There are a number of options available for signing documents in FHIR. For context, below is a description of a number that were considered for this guide.

The first option is an embedded signature where a FHIR document bundle is digitally signed. In this method, the digital signature is saved in Bundle.signature. The result is the content and document bundle are included in a single DocumentReference Resource. This approach works for JSON and xml bundles.

The second option is a detached signature, in which the Binary Resource is digitally signed and saved as a new DocumentReference. This option results in two DocumentReferences where one DocumentReference has the content and the other contains the digital signature. The DocumentReference with the signature uses DocumentReference.relatesTo.code were the code is signs and DocumentReference.relatesTo.target points to the DocumentReference that contains the content. The detached signature option supports FHIR Document Bundle, CDA, pdf, and mp3 content.

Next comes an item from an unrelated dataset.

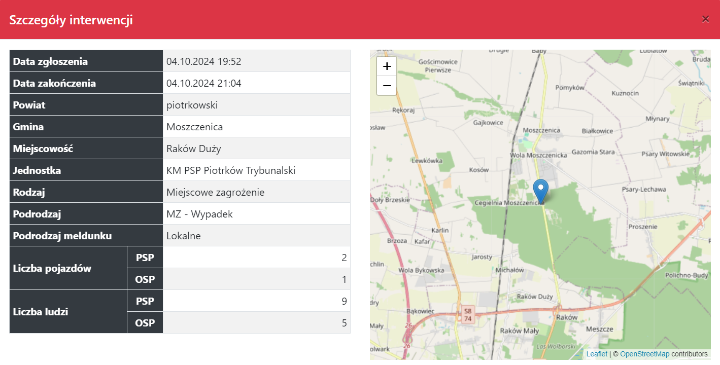Screen dimensions: 720x365
Task: Click the Miejscowe zagrożenie value
Action: coord(215,192)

The final option uses an enveloped signature. In this option, the content is wrapped in a FHIR Bundle in a JSON object and then encoded to binary. The binary is then signed using JSON Web Signature. The enveloped signature described only allows for signing of JSON files.

Digital Signatures for Advance Directive Interoperability

If digital signatures are supported, the method of signatures this guide specifies is the detached signature. The detached signature approach provides the greatest flexibility of document type support (does not have to be a JSON or even a FHIR encoded document) and enables the ability for clients that do not support or require digital signatures to retrieve and use the data unhampered. The detached signature approach is also aligned with the design and workflows of major US health information networks. Systems claiming conformance to this guide that support digital signatures SHALL support the detached signature stored in a separate Binary resource and referenced by a DocumentReference resource as described below.

For the detached signature, the digital signature is saved in a Binary resource and pointed to from an additional DocumentReference resource in the DocumentReference.content.attachment.url. This signature DocumentReference links to the advance directive document DocumentReference using DocumentReference.relatesTo.target and the code signs is used in the DocumentReference.relatesTo.code field to identify how this DocumentReference resource relates to the target.

The cryptographic digital signature is included in the DocumentReference.content as an attachment. The mimeType for the digital signature is Content.attachment.contentType.application/jws for json signature and Content.attachment.contentType.xml-signature” for xml signature. The details of the cryptographic digital signature SHALL be a referenced Binary Resource using url. Below is an example of detached digital signature with the cryptographic digital signature referenced using Binary Resource.

Digital Signature Reference Example

Replacing Documents

At some point it may be necessary for an advance directive document to be replaced or deprecated. The situations and conditions in which a document is replaced or deprecated is dependent on jurisdictional requirements as well as the intent and interests of the actors involved. When a document is replaced or deprecated is beyond the scope of this guide, however, this guide does specify requirements that need to be supported in the event documents need to be replaced or deprecated.

Document replacement

When a document is to be replaced, a new DocumentReference is created. The new document points “backwards” to the documentReference it is replacing through the DocumentReference.relatesTo.target and a DocumentReference.relatesTo.code with a value of replaces. The original document then should be marked as replaced by updating the DocumentReference.status to the code superseded. Ideally the DocumentReference being replaced and the replacing DocumentReference will have matching business identifiers (DocumentReference.identifier) to enable direct searching across multiple versions.

Documents can be deprecated through a document replacement that includes a new version indicating that the document is deprecated or otherwise no longer in force.